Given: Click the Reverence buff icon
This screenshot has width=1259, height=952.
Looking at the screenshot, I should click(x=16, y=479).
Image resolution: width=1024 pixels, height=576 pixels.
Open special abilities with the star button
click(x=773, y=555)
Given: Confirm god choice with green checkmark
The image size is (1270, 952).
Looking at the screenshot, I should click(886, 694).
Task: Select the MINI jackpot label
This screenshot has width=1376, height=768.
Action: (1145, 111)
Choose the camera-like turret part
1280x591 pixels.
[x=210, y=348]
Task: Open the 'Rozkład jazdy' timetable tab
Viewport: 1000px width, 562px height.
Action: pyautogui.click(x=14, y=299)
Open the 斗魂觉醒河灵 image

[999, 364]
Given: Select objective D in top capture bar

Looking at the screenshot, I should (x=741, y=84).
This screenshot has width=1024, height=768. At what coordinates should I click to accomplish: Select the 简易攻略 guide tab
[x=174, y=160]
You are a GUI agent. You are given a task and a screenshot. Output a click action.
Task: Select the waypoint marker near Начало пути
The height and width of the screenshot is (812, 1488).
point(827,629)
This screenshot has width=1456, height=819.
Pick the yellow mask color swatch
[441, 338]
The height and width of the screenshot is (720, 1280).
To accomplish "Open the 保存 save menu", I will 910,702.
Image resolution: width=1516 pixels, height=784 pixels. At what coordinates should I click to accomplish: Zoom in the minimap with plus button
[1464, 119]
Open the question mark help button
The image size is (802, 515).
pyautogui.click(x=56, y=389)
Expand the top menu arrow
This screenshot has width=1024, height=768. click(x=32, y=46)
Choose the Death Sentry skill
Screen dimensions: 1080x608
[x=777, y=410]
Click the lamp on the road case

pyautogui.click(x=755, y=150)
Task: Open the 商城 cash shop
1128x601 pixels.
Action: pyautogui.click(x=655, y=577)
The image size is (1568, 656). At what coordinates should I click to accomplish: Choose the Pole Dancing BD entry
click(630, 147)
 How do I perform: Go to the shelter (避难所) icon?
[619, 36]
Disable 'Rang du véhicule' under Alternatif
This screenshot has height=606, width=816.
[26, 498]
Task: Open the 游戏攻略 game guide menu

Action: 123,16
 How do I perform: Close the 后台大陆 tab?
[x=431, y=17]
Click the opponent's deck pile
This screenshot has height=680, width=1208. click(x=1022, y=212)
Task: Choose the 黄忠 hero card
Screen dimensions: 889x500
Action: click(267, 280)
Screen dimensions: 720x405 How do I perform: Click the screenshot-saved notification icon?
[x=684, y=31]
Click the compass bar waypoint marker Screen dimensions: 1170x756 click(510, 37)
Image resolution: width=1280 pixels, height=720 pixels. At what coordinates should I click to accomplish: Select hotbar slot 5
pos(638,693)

══════

* _AIM_
Which lines in the items above contain the word "waypoint"? Copy out each of those lines, counting only case-sensitive matches.

* _WRITTEN ANSWER_
Task: Select the waypoint marker near Начало пути
Click the compass bar waypoint marker Screen dimensions: 1170x756 click(510, 37)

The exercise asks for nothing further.